The Churchill ArmsWinnie Churchill stares at you when you go to the toilet and he keeps watch over the fireplace area. They apparently serve the best Thai around but we were very disappointed by our meals. It was more interesting looking at all the bed pans (yes that is what is hanging from the ceiling) and people watching, it is a mix of young and old.
The only minus was hearing the threesome next to us have a very loud and obnoxious conversation about antiques and animation and how they all didn't know what they were doing in their jobs; basically slagging each other off quite drunkenly for an early hour of the evening.

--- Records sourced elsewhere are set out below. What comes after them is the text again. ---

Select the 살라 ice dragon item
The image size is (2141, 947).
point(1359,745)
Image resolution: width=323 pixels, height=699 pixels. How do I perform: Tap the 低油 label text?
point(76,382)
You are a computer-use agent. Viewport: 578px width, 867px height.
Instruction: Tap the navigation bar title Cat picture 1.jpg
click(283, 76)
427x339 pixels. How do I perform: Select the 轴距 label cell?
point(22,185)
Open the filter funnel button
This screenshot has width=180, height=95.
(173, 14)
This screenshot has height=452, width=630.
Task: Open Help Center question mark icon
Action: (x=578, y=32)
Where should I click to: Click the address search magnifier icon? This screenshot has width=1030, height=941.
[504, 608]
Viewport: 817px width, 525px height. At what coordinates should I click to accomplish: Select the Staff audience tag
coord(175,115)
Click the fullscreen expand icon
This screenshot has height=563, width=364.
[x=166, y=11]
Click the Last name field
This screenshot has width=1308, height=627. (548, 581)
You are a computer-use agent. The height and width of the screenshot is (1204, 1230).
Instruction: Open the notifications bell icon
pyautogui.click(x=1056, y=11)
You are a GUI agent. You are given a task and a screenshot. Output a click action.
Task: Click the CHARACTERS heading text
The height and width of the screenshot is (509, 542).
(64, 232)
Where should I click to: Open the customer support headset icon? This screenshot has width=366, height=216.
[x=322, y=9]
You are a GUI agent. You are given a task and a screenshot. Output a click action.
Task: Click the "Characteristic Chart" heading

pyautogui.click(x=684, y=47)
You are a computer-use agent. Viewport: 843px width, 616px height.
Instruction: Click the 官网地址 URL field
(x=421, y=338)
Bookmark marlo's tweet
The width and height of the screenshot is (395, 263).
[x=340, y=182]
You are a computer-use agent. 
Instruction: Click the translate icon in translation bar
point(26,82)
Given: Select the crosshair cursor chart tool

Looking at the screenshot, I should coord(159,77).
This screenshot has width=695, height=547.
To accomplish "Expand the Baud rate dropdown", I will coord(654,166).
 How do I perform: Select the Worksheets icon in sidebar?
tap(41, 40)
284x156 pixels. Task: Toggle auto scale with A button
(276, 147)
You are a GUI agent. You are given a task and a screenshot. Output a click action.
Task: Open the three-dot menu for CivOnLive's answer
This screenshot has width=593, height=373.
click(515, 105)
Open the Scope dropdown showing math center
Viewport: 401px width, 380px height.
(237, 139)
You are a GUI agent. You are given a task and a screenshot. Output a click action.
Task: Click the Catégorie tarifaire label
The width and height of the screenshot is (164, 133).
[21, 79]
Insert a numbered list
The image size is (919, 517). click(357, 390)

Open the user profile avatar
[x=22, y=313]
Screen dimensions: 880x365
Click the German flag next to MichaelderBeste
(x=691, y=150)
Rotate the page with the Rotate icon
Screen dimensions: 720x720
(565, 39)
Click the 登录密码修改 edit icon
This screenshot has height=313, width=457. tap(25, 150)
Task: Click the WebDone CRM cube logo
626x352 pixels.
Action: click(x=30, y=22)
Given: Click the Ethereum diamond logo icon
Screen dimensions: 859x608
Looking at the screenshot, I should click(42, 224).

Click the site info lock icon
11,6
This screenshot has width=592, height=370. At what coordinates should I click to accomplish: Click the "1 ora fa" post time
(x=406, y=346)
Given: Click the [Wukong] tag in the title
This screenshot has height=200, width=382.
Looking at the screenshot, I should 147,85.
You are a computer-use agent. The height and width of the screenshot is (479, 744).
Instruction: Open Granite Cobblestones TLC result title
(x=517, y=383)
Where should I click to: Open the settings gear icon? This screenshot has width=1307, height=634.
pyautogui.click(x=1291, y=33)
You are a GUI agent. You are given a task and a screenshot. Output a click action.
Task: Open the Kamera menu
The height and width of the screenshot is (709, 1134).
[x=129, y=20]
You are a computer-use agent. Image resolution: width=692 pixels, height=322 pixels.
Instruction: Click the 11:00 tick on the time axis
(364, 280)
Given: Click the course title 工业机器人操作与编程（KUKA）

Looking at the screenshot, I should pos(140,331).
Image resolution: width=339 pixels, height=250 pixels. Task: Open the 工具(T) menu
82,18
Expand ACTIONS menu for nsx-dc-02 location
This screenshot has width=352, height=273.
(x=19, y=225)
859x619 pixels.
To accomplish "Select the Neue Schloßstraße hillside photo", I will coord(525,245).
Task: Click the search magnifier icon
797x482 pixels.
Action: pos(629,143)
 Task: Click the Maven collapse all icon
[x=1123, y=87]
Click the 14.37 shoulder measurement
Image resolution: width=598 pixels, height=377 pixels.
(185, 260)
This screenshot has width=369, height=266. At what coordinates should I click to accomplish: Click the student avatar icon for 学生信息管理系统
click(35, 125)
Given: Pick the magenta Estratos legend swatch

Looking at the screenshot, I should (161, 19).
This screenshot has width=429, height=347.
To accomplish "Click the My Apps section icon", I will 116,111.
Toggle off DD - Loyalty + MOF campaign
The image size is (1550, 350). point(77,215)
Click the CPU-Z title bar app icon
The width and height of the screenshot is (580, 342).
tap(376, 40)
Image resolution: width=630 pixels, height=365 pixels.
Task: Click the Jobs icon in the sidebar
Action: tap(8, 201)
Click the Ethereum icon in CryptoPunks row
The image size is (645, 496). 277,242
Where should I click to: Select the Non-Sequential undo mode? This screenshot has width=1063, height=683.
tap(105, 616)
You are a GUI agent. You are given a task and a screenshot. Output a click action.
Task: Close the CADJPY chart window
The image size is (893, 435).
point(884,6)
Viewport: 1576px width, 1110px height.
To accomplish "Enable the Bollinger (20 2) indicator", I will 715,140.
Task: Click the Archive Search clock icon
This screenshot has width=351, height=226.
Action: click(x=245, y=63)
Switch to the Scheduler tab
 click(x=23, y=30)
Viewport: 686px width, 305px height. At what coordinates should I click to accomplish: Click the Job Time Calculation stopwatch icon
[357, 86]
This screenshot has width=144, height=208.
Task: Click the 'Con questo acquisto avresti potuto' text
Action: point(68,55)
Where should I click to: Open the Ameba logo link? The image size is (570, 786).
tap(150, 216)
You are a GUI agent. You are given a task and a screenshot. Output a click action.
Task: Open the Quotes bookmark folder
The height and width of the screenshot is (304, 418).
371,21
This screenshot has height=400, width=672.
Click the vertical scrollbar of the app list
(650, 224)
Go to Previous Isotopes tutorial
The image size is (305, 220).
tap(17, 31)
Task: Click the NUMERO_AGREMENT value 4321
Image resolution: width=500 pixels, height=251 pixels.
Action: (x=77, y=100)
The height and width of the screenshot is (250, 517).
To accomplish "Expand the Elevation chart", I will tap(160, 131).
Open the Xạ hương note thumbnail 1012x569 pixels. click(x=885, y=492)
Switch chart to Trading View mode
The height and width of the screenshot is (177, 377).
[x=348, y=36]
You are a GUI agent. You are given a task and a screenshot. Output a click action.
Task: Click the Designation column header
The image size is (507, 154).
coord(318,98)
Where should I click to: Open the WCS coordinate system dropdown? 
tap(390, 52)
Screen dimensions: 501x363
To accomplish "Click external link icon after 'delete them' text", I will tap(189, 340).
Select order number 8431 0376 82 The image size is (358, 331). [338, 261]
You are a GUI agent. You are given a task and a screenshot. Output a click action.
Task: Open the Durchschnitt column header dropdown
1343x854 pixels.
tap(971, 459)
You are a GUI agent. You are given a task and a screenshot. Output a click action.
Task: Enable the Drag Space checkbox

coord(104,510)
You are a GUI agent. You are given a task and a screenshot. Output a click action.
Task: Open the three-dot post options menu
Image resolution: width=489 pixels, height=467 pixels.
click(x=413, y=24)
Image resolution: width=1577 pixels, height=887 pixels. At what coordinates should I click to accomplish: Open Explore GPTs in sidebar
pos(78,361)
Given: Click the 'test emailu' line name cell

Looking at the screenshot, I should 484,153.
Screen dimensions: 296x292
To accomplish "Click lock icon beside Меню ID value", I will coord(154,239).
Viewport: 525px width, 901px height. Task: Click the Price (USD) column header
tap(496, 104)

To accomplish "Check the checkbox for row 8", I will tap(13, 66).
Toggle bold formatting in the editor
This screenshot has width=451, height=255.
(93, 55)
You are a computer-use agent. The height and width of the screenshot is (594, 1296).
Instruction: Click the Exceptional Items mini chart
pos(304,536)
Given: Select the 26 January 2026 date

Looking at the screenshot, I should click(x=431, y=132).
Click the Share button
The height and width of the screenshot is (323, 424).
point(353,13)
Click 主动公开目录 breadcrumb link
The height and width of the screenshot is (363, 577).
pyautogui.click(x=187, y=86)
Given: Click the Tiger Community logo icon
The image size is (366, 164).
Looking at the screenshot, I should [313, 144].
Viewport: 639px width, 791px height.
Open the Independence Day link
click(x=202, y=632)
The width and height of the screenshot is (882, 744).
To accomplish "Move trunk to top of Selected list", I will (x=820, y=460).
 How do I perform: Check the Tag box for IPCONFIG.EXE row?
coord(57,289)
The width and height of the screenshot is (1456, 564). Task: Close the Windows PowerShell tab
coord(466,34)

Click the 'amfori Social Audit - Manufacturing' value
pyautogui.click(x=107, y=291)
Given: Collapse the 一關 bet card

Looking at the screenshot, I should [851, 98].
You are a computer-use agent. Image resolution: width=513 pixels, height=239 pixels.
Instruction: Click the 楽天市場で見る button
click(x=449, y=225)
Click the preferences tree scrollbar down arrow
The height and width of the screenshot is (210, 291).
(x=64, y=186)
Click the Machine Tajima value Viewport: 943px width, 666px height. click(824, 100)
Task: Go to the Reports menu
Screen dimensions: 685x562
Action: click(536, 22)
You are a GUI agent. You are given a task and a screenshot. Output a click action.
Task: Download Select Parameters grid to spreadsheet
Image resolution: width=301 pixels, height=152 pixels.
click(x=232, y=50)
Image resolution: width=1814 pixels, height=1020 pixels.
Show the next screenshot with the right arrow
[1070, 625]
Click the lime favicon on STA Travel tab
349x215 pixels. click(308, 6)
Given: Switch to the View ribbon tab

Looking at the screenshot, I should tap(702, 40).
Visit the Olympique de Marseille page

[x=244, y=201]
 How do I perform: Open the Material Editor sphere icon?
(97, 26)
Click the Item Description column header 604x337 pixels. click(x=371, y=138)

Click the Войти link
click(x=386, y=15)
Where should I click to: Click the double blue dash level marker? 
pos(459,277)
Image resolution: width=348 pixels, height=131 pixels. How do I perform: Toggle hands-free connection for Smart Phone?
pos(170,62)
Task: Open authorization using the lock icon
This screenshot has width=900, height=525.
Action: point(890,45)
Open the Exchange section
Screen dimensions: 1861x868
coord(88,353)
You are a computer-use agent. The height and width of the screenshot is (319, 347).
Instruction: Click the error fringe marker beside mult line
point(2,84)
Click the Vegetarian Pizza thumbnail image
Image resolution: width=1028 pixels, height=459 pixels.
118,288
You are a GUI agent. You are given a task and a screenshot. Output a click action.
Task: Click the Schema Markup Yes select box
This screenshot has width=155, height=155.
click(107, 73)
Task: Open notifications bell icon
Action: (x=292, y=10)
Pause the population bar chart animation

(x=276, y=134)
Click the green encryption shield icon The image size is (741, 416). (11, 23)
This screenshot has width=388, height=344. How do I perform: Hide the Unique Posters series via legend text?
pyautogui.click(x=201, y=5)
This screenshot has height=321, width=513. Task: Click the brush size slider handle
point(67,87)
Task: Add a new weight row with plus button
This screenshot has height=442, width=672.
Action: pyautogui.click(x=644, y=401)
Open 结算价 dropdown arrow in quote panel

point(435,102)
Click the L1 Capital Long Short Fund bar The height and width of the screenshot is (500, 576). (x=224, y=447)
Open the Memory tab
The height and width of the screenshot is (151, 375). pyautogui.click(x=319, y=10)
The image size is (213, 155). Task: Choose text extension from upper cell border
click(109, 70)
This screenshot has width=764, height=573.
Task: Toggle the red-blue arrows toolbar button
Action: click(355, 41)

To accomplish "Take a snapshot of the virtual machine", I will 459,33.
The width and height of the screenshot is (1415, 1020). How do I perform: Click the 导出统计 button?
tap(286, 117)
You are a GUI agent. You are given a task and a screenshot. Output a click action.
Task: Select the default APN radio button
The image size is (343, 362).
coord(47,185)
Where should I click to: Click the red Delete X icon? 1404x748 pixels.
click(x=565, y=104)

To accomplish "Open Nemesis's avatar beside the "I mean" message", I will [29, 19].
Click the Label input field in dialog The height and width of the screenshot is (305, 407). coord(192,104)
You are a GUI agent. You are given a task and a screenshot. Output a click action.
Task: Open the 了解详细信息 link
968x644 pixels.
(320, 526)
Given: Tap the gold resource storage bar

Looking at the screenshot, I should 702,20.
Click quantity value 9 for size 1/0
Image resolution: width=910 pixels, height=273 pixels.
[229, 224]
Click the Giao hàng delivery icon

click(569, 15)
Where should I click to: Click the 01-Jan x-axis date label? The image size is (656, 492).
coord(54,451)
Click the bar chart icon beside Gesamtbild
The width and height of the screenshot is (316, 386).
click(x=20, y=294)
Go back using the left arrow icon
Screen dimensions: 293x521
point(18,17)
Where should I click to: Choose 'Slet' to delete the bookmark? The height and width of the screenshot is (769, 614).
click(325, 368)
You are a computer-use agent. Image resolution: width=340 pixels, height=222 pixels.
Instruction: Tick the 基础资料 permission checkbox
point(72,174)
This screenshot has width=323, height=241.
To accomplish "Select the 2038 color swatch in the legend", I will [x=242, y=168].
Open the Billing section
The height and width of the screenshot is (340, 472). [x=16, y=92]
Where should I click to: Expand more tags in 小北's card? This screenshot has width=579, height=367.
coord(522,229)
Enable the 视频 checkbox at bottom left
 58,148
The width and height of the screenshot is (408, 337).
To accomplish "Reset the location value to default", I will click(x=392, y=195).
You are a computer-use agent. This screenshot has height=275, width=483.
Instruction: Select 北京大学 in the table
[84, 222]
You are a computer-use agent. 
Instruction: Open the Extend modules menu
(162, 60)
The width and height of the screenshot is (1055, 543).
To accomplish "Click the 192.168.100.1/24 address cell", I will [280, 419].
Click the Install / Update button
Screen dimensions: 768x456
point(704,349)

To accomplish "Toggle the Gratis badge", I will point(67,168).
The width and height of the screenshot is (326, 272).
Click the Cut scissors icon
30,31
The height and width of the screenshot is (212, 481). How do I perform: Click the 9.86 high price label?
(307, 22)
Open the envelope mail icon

When the one guy's girlfriend went to the toilet the other scraggy woman was bad mouthing the sweet girlfriend and trying to pawn off the poncy (and ugly) antique dealer onto us asking if we fancied the skinny toff. We told her honestly that he was 'definitely not our type, drunky!' She was shocked we weren't grappling for his telephone number - she obviously fancied him and said she was trying to break up that couple for a year. Get over it lady!
I would go again for the drink, people and atmosphere but definitely not the Thai, unless we went on an off night. And if the fireplace is too hot, you can ask them to turn it off - how modern for such an old pub!
GO to 119 Kensington Church St., Kensington, London, W8 7LN to see for yourself.
Our Thai looked good but wasn't tasty
Winnie staring at us!
The walls are full of knick knacks, posters and general old old crap, but that's what gives it its character.